Fig. 4: ROS regulates PEX2 protein levels via disulfide bond-mediated stabilization.
From: Peroxisomal β-oxidation acts as a sensor for intracellular fatty acids and regulates lipolysis
a,b, HEK293T cells expressing PEX2–FLAG–Myc or iBAs expressing PEX2–FLAG were collected for IP to enrich PEX2 protein. PEX2 was eluted by Laemmli buffer with or without BME and analysed through IB via the indicated antibodies. Experiments were repeated four times. c,d, PEX2–FLAG–Myc-expressing HEK293T cells and PEX2–FLAG-expressing iBAs were treated with 0.5 mM H2O2 at different time points.

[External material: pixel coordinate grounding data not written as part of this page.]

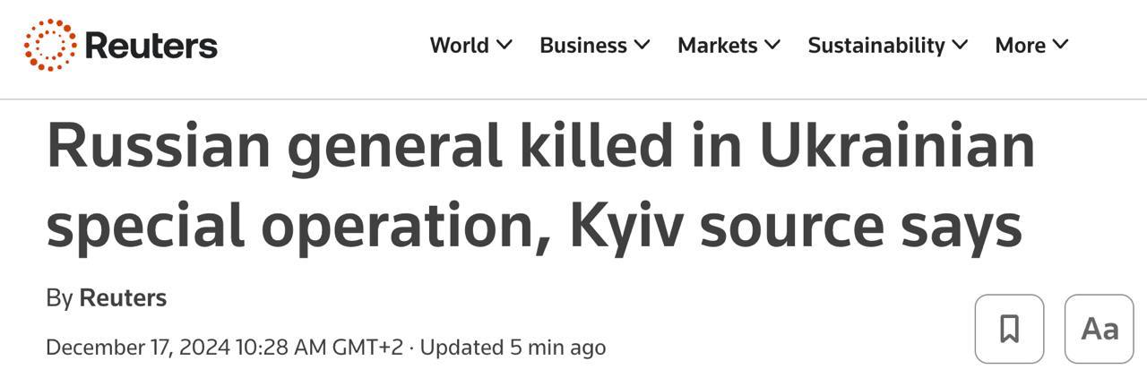Save article with the bookmark icon
Screen dimensions: 1147x378
[1009, 329]
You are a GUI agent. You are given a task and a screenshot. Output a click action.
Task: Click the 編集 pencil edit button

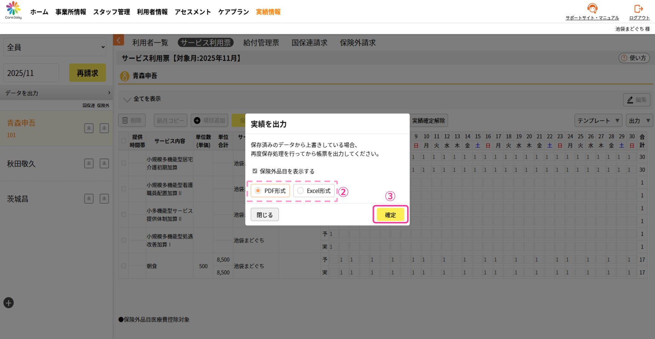pyautogui.click(x=637, y=100)
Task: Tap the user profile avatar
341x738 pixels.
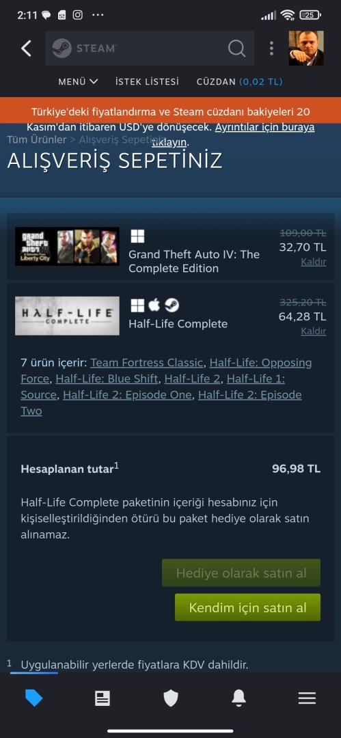Action: pos(306,48)
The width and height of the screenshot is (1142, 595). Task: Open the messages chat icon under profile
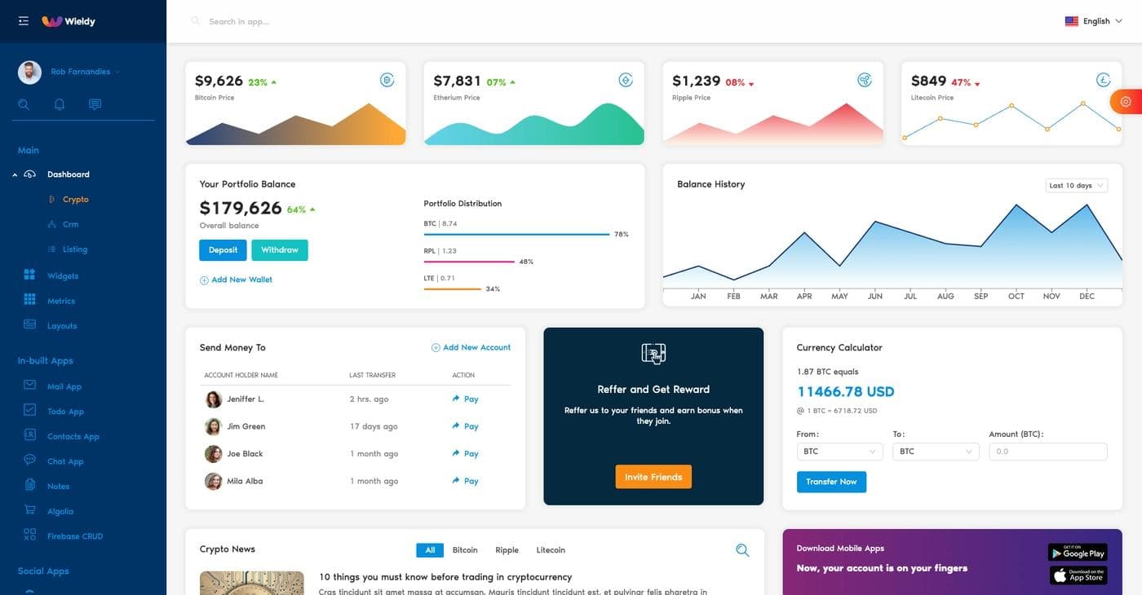point(95,104)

IP and IB were conducted to check protein levels using the indicated antibodies at the non-reducing condition. Experiments were repeated three times. e, Human PEX2 scheme illustrating the position of 14 cysteines. Cysteines 1 to 7 are outside the RING domain, whereas cysteines 8 to 14 are inside the RING domain. PEX2 also contains two transmembrane motifs (TMs). Cysteines with a strikethrough do not exist in the murine PEX2. f, HEK293T cells were transiently transfected by plasmids to overexpress different PEX2 mutants. IP and IB were conducted at the non-reducing condition. Experiments were repeated three times. g–i, PEX2 mutants were overexpressed in HEK293T cells. After 48 h, cells were collected after 0.5 mM H2O2 treatment for 2 h. PEX2 mutants were enriched through IP for IB using the indicated antibodies. Experiments were repeated four times.